T. gondii: The Movie
Glowing an unnatural emerald green, the oval-shaped parasite glides along the surface of its prey. After locating a prime space, the parasite binds itself to the cell and then pushes into its membrane. Once inside, it begins to replicate rapidly, feeding off its host and doubling every six hours.
Within two days, the single Toxoplasma gondii (T. gondii) parasite yields as many as 128 “daughter cells” that destroy their host cell and burst forth to invade others. It’s a textbook parasite invasion like any other, except this drama unfolds in front of a digital camera that snaps pictures every half-second, essentially creating a movie of T. gondii’s conquest. Using knowledge of the parasite gained by such methods, Vern Carruthers, PhD, assistant professor of Molecular Microbiology and Immunology, and his team have scored a recent breakthrough that may lead to drug treatments that will reduce this microscopic family’s ability to spread and infect humans.
Scientists estimate that nearly one-quarter of the world’s adult population is infected with the Toxoplasma parasite (spread most commonly through the consumption of infected, undercooked meat). The mild form of toxoplasmosis, the disease caused by T. gondii, may result in flu-like muscle aches, but people with healthy immune systems usually show no symptoms. Its severe form can cause eye or brain damage.
Carruthers and his team have been able to disrupt a protein that binds Toxoplasma to its host cell. “We knocked out a gene that encodes that protein, impairing the parasite’s ability to invade,” he explains. “We also restored the gene, which repaired its ability to invade —so now we’re sure this gene is responsible for disrupting the invasion.” Carruthers and his team are currently preparing a research paper on their discovery.

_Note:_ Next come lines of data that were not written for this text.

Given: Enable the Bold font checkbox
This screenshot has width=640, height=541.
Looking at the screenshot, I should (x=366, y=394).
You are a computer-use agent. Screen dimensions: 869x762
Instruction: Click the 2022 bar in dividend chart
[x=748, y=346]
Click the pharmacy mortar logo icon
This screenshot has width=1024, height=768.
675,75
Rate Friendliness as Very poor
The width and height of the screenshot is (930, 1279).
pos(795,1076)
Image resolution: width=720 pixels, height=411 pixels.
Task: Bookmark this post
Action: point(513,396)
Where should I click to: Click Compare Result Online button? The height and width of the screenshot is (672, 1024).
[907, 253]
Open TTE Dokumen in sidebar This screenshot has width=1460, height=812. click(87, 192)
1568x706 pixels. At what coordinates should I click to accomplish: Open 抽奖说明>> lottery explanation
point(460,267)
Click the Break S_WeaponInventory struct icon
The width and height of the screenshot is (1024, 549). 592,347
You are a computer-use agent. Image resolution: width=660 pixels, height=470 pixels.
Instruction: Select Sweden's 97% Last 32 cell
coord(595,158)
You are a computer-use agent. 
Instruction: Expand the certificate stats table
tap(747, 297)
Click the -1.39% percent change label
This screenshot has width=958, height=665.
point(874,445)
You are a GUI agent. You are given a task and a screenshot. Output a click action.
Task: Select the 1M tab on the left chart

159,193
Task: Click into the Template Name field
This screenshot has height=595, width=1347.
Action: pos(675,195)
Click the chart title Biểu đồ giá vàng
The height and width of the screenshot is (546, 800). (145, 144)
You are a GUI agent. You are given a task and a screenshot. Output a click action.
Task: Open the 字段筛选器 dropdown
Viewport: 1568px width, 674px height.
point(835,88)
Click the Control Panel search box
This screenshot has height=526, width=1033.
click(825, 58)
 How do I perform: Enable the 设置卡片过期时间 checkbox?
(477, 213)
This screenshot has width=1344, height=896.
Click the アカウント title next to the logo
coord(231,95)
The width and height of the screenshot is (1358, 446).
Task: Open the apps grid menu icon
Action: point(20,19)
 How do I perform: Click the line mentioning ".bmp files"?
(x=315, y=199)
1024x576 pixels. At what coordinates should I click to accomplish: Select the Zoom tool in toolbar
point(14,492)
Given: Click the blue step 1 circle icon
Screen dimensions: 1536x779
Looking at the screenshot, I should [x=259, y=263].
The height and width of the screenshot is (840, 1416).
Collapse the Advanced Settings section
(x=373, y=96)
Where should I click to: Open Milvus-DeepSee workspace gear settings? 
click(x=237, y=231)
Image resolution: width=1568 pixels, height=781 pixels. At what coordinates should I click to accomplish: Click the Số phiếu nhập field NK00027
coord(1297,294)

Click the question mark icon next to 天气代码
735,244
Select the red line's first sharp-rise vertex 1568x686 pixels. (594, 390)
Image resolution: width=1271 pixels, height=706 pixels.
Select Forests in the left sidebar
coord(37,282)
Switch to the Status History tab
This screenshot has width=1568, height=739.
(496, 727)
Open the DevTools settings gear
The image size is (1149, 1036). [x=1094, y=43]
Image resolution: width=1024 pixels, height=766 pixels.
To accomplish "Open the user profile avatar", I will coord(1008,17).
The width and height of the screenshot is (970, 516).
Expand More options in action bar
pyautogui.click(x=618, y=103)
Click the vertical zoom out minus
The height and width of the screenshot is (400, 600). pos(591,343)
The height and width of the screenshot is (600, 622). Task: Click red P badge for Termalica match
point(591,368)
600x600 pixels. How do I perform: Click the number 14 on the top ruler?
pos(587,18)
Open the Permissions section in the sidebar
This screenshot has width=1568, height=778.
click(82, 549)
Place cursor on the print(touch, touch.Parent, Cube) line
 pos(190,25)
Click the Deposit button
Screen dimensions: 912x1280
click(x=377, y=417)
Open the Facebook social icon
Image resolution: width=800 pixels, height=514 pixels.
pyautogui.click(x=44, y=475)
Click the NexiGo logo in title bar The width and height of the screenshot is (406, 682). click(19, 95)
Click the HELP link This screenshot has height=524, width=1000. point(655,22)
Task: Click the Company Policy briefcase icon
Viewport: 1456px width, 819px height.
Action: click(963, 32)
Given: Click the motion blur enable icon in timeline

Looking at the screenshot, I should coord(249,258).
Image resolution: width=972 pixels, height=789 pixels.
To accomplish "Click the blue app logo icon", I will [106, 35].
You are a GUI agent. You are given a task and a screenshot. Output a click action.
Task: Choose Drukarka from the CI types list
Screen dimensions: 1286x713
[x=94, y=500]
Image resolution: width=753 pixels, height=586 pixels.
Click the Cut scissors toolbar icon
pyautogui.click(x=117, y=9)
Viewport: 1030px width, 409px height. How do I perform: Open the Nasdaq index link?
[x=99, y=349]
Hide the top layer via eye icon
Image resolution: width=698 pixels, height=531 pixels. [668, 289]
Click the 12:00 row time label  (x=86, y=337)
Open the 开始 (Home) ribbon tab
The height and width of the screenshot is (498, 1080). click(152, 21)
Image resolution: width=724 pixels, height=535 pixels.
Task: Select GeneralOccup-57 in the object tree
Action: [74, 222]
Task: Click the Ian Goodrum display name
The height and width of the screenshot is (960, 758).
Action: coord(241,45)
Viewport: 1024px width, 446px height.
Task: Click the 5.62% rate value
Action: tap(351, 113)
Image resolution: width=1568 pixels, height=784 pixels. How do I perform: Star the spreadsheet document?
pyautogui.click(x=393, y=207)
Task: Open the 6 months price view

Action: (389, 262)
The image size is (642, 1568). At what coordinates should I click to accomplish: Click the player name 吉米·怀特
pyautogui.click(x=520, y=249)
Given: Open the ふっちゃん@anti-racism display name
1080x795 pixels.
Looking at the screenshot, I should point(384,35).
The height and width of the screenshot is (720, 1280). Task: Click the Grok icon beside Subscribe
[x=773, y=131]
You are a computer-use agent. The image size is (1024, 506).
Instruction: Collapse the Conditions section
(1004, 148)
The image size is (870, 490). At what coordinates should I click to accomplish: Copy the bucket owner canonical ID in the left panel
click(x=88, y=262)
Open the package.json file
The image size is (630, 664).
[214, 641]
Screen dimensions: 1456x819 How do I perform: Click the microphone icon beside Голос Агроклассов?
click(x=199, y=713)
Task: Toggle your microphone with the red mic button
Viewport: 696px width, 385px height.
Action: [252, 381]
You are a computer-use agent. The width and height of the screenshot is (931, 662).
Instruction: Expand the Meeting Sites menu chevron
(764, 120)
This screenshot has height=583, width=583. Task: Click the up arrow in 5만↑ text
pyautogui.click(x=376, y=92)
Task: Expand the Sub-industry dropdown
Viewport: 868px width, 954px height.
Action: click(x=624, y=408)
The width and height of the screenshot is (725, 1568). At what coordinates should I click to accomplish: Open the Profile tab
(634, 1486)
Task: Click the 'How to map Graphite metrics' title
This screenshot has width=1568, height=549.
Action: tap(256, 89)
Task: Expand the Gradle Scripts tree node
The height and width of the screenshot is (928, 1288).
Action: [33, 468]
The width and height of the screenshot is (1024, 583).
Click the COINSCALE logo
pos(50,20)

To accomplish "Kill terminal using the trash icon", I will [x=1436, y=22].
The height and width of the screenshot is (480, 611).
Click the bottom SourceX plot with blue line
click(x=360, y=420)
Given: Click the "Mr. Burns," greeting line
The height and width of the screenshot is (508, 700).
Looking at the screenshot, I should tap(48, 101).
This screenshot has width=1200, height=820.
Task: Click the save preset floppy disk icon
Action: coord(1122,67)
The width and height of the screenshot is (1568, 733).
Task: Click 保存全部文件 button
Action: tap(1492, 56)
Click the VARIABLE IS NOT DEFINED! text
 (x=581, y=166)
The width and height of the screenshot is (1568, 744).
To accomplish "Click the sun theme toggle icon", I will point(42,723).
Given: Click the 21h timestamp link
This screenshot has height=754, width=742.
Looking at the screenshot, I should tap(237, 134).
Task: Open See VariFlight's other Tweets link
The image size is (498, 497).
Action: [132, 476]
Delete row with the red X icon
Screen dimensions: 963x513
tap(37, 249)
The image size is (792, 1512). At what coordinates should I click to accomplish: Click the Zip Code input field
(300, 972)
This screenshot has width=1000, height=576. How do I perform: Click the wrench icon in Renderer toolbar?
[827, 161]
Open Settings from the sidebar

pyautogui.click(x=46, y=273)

To simplify the observation of T. gondii’s invasion, Carruthers, along with PhD students Susannah Brydges and Jill Harper, uses a process called fusion polymerase chain reaction (fusion PCR) to attach a green fluorescent protein (GFP) to the gene that encodes one of the parasite’s proteins. The fused protein emits the eerie green glow that enables Carruthers to track the parasite by using an inverted light microscope (in which the lens sits below the specimen dish or flask).
The most significant development in Carruthers’ research so far relates to the role of the parasite’s secretory proteins. Carruthers’ team has been able to illustrate that Toxoplasma secretes these proteins at different stages of the invasion of the host cell. The first cohort of proteins helps the parasite bind itself to the cell; the second pushes into the cell and forms a compartment for the parasite to occupy; and the third modifies that compartment to begin taking in the cell’s resources. Carruthers and former graduate student Karen Rabenau disabled M2AP, one of the most important secretory proteins the parasite releases. “M2AP is partnered with another parasite protein called MIC2, which binds to the host cell,” Carruthers explains. He and his team found that disruption of M2AP impairs the parasite’s ability to secrete MIC2, thus proving a connection between them and invasion—and revealing a possible way to disrupt the parasite’s ability to spread.
Since cell invasion is an essential process for both Toxoplasma and its cousin Plasmodium (the malaria parasite), Carruthers notes that his research may also help malaria scientists in their quest for new drug treatments.